No one was ready for the wow factor of the Australians brought with their drone demo, or the Monopoly game where each move was being driven by smart contracts on the blockchain. Nor did Hui and I know the extent of capability that our Hyperledger roommates had packed into their demo — being able to organize what seemed like a flurry of content together — even finding a way to integrate Microsoft Azure tools. The quality of work from all competing teams truly was remarkable and we were proud to meet them, witness their success and have that shared memory and experience of doing something really hard and crazy together.
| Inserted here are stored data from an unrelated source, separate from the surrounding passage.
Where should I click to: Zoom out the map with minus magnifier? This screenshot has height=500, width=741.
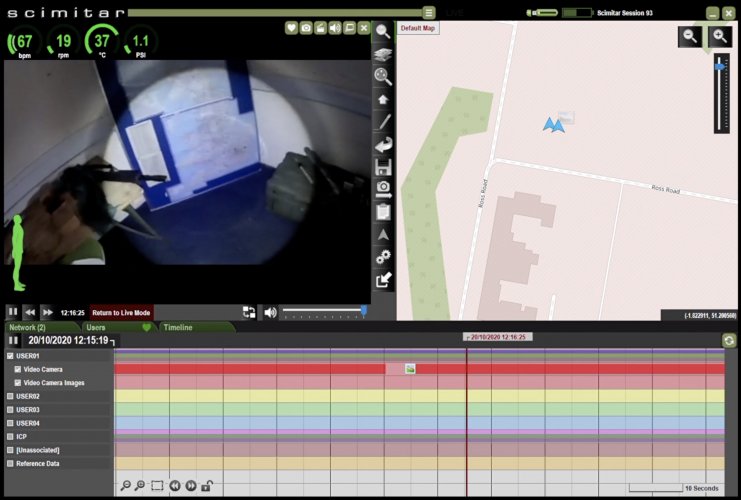pyautogui.click(x=690, y=36)
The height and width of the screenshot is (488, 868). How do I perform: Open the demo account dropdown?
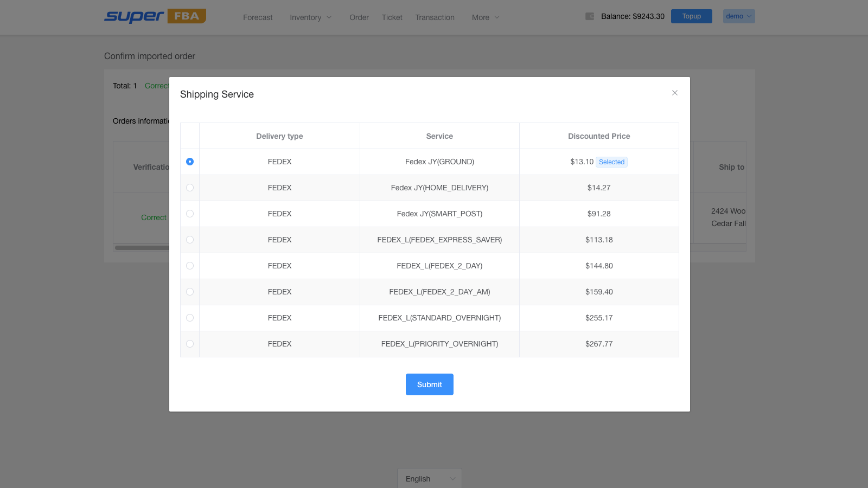pos(739,16)
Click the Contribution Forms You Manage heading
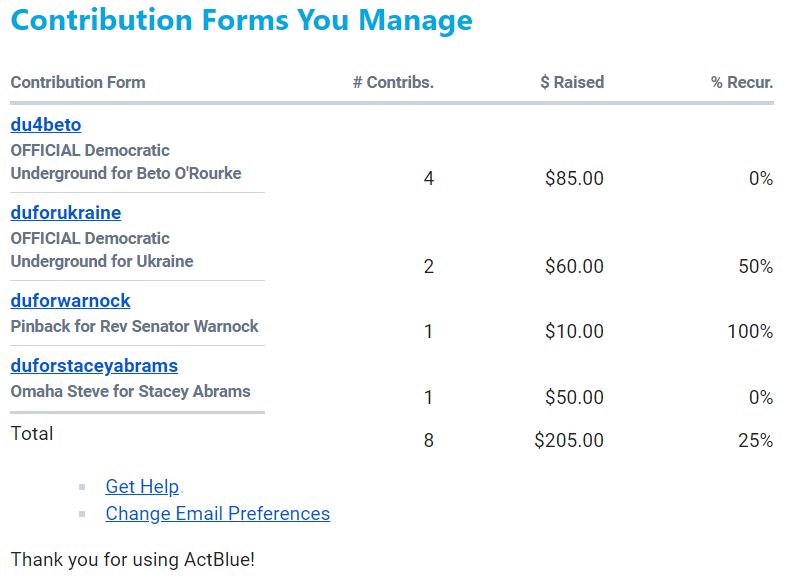Screen dimensions: 795x581 [x=242, y=21]
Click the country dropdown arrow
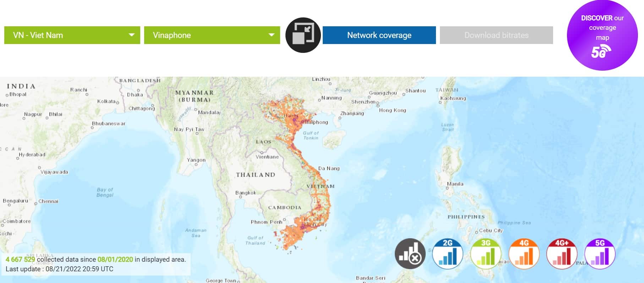This screenshot has width=644, height=283. 131,35
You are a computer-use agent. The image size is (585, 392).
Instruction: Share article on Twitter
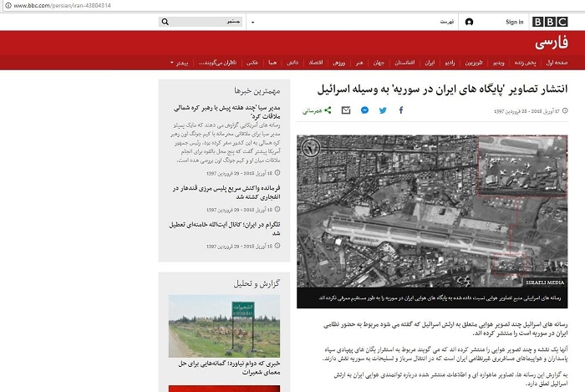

Hui and I didn’t win any of the official challenges, however we won something more precious -the privilege of knowing first-hand how people with a common passion can achieve success against great odds. I’m really proud to have competed with Hui. I know neither of us will forget what we accomplished in under 16 hrs. Just after the event, I posted a picture of us on LinkedIn smiling with a simple message (paraphrased) — “Phew! We did it”. That post was, consequently, my first LinkedIn selfie and the first time I ever personally witnessed something go viral online (~6000 views in one week). That simple affirmation traveled outside of my little Midwest circle of influence in Chicago, and resonated with folks as far away as the UK.